I do have something important to talk about, but one important aspect of that won't be available to me until next week, so I will wait until then to spout off about it. In the meantime, I can tell you that:

1. I have a new laptop. It's a Macbook Pro; it's a bit big and heavy (I got the 15"), but the smaller version's screen was just too small for me to deal with comfortably, so I'll just have to deal with the extra bulk. I think I'm going to like it reasonably well, and it's been handy to have something I can take with me to keep me from fretting during the hour where you have to sit still before the scan. As I told the tech, you don't want to leave me alone in the dark for an hour with radiation coursing through my veins and nothing to do but think about what is going on inside. A bored and anxious me is akin to a bored and anxious 5-year-old, and nobody wants that kind of destruction going on in a place of healing.

2. The Cat is old. Very, very old. Much older and even more crotchety than my old computer. Also, the fur on her back is much more matted than the fur on my computer (she's a very furry cat, so there is fur on *everything* around here). Poor old thing. She is growing deaf, and also a bit senile, which apparently makes a cat very, very talkative and demanding. She also is getting really funny about our new lap blanket - thank you, Eve, it is beautiful! - which she adopted on the first evening on which it arrived. From then on she would not sit on Scott's lap unless that blanket was very particularly arranged on his legs, and she would not sit on anyone's lap unless Scott and The Blanket were simultaneously unavailable. I'm feeling a bit put out, since I used to be Favorite Flavor in the lap-sitting department. Now I just get the Morning Pre-Kibble Gripe Session. Whoopee.

3. The Boy is on tour with his school theatre group - they are driving southward on their performance tour, starting with Peoria. Yes, you read that right. Evidently it does play in Peoria, so they are wending their way downward, eventually to play in Baton Rouge and New Orleans. Twelve overly dramatic college students and their luggage, a techie, tons of props and equipment, and one very patient professor/director/producer, all stuffed into two vans and driving for whole days at a time. Dr. B is a brave, brave soul, deservedly loved by all who know him. We admire, but do not envy him.
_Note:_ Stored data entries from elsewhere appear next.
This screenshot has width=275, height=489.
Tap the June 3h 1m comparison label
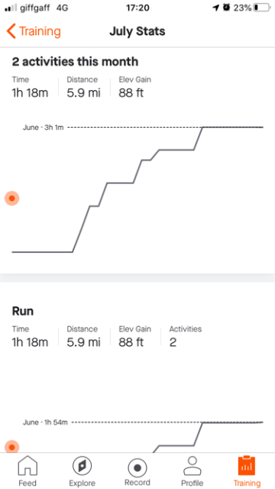(x=43, y=128)
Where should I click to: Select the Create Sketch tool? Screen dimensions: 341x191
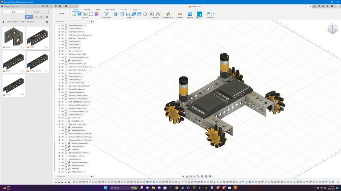pyautogui.click(x=74, y=14)
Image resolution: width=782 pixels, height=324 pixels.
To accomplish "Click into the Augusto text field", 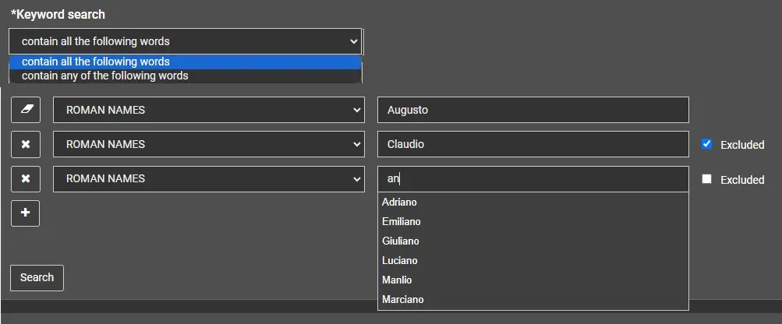I will [x=533, y=110].
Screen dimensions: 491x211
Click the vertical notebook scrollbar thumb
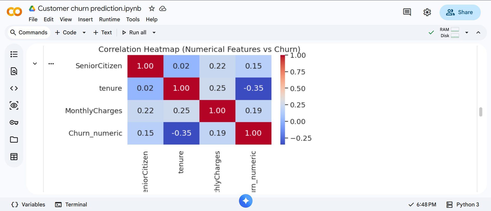(x=481, y=112)
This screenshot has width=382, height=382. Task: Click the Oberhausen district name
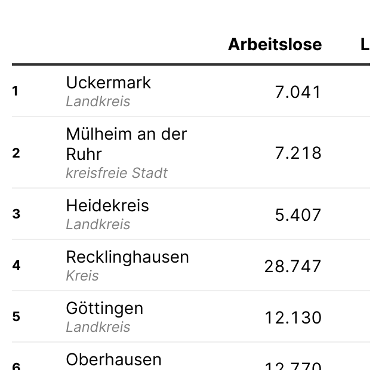click(113, 359)

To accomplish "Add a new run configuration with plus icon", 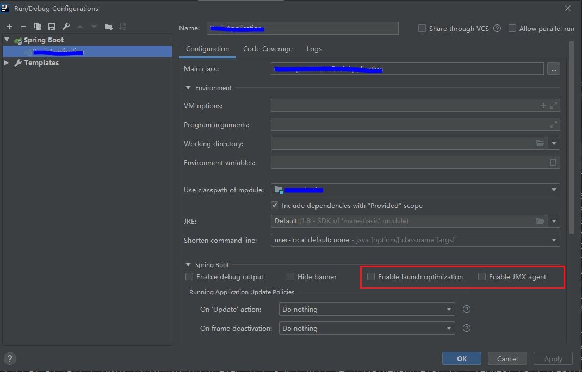I will [x=9, y=26].
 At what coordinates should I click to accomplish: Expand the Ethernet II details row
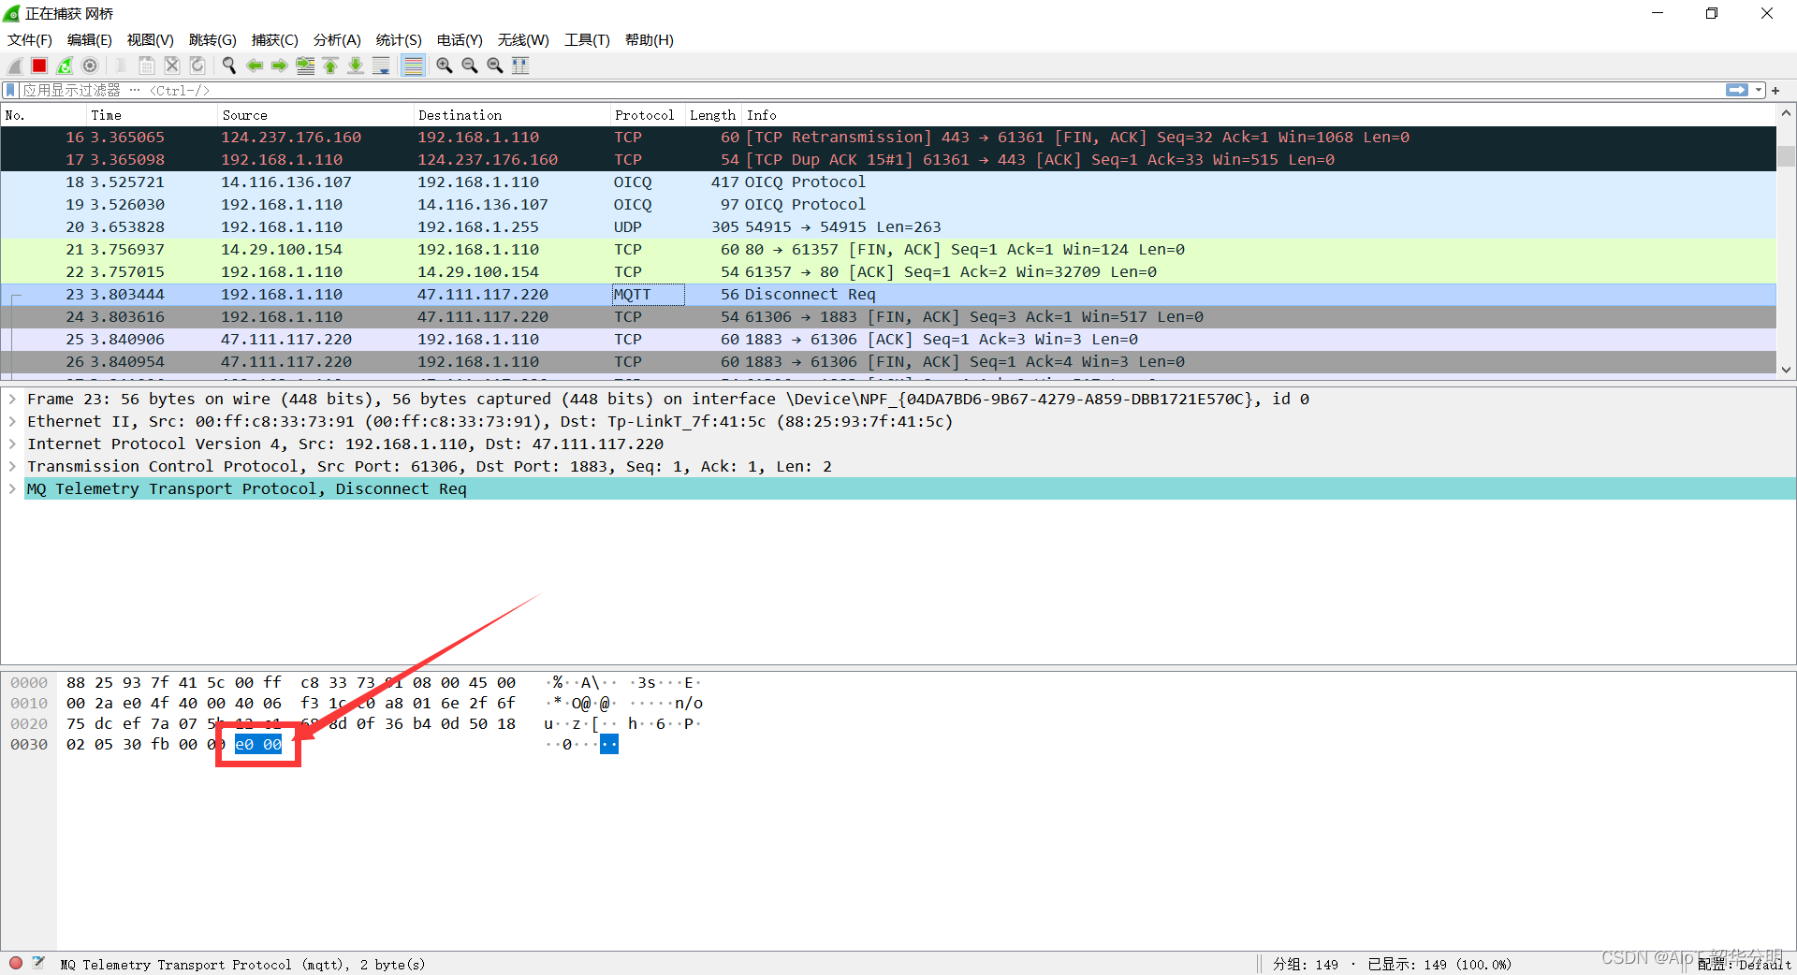point(12,421)
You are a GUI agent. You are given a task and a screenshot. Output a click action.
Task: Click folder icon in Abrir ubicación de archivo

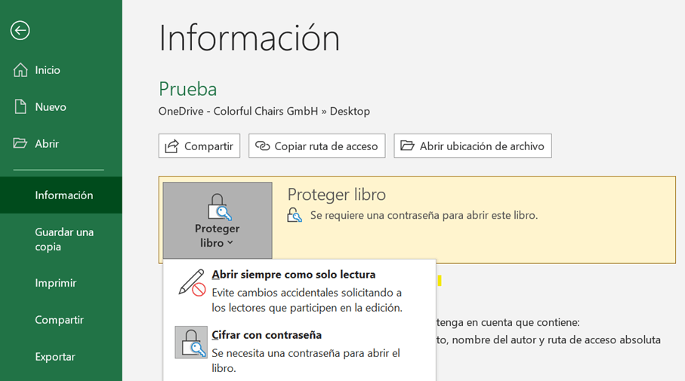click(407, 146)
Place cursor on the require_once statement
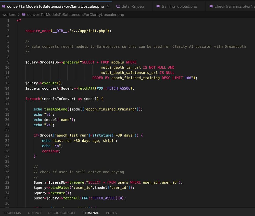This screenshot has width=255, height=216. point(38,31)
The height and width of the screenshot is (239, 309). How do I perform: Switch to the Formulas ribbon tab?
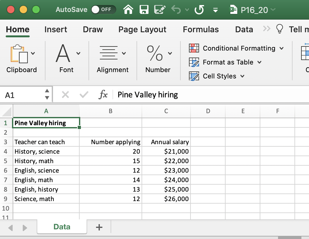tap(201, 29)
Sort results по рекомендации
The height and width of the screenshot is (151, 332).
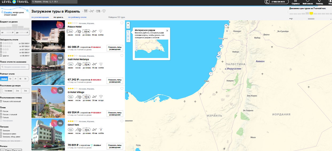40,17
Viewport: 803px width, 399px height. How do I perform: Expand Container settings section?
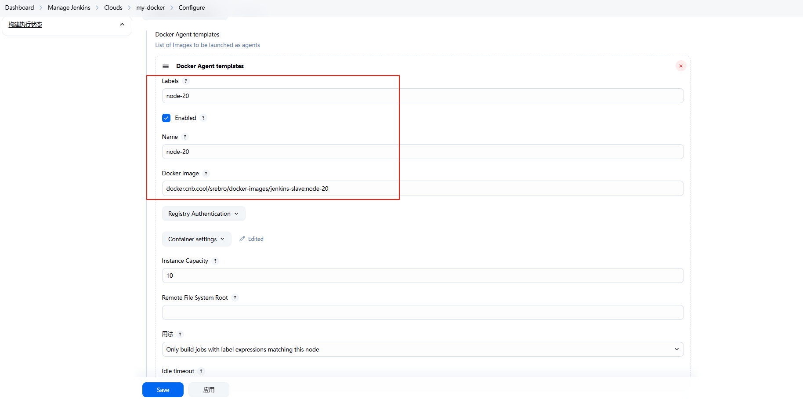(x=196, y=239)
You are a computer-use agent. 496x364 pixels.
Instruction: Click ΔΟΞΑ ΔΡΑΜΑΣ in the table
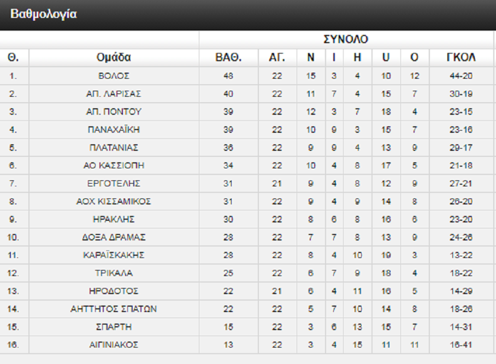tap(114, 237)
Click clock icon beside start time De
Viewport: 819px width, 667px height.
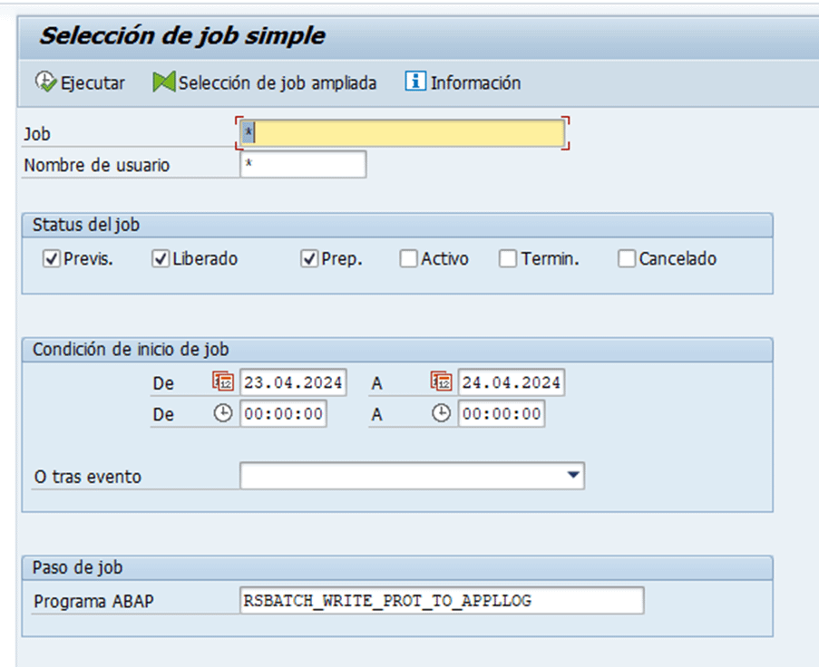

4. No, I still have not finished the taxes. I am starting to feel that I will never finish the taxes. I am the Flying Dutchman of tax preparers. Or perhaps my taxes are the Cat who came back and just wouldn't stay away. This process has not been improved by the loss of the information that was stored on the old computer. Fear and Loathing In Minnesota.

5. The Parents and I have applied for tables at the Shepherd's Harvest Sheep & Wool Festival this Mother's Day Weekend. We haven't heard whether we will be allowed to actually vend there or not - time will tell. In the meantime, the Parents' book is still chugging along, and they are enjoying the talks they have given on the subject. Mom has only written two of her wonderful posts about their time in Scotland since last July - she got a bit sidetracked, between the book talks and supporting her daughters in their various health struggles - but if you want to read more about their adventures and see her beautiful paintings of the people and lands they love, you can find them here. Write to her and encourage her to post more often! And then come meet them - and myself - at Shepherd's Harvest Fest. We'd love to see you there.

That's all the news for now. I'll be back again soon, though - see you then!